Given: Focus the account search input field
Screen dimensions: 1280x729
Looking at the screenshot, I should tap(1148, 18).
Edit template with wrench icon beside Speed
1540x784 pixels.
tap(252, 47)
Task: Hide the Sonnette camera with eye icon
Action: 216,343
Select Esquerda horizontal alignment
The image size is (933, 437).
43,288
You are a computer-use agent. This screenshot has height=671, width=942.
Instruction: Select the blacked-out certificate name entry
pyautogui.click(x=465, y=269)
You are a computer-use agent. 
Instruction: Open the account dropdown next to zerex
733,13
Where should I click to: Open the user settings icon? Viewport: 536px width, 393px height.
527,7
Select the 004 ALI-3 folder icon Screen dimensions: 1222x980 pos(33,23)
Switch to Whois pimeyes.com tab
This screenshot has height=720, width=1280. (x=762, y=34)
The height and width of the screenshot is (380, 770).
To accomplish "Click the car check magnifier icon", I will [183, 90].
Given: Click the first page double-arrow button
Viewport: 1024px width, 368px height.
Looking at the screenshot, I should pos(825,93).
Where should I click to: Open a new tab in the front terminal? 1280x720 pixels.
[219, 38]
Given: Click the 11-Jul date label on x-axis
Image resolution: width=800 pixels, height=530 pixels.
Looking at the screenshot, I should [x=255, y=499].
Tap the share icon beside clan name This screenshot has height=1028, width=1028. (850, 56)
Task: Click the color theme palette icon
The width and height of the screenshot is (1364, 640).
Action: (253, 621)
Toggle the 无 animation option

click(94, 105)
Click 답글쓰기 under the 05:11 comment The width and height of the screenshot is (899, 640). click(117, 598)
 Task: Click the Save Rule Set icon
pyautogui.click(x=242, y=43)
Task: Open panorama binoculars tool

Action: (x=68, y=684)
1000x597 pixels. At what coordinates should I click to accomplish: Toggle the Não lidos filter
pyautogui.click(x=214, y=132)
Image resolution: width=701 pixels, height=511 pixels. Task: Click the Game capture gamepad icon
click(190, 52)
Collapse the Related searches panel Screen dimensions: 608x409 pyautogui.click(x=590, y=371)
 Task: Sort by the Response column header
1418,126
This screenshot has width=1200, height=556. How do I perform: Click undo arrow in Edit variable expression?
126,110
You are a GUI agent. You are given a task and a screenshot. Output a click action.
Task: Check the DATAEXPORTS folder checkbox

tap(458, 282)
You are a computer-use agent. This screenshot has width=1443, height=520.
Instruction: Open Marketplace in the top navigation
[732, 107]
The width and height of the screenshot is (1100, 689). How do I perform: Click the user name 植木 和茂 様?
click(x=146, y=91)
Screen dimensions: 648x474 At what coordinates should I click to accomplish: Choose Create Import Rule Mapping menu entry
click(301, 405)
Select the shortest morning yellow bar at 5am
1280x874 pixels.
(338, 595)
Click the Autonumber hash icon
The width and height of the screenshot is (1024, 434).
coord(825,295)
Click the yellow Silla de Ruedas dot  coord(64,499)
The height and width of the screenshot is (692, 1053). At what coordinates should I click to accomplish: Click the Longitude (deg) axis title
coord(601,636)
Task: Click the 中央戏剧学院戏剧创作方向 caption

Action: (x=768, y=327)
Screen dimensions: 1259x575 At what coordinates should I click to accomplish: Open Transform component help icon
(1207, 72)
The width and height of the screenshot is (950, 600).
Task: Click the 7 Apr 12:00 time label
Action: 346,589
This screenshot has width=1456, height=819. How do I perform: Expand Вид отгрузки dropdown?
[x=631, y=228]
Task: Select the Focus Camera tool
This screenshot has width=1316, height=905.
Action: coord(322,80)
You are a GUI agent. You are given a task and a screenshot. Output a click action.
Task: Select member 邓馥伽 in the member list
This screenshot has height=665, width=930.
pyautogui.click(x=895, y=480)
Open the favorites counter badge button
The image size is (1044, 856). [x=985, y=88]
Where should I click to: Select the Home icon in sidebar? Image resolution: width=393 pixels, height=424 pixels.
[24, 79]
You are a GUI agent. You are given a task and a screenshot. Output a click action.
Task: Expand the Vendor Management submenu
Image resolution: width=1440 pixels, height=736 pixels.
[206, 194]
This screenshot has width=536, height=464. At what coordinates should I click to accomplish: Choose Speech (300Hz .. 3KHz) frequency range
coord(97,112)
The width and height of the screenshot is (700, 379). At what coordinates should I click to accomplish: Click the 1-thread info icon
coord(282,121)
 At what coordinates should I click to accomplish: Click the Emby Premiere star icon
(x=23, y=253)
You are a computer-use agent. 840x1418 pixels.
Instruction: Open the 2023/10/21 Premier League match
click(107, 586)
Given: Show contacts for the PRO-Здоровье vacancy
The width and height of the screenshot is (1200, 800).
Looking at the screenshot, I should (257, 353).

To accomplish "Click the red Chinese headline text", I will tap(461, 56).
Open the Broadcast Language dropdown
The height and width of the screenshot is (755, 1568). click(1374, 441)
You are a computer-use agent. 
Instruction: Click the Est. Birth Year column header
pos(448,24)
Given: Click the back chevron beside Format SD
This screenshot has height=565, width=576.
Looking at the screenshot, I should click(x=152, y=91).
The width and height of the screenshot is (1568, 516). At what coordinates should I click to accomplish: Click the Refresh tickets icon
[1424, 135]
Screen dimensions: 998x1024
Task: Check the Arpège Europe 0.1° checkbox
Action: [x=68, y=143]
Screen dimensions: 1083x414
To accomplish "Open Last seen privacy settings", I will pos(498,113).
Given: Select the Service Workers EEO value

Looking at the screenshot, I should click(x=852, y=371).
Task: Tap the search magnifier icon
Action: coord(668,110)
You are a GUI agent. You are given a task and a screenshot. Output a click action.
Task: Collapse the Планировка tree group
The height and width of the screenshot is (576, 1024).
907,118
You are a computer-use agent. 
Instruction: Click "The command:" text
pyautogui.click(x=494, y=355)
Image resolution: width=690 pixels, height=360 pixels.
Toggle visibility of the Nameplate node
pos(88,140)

· · · · ·

### Problem
Count how many lines in the records hold the string "will"; reply with the number alone.

### Solution
3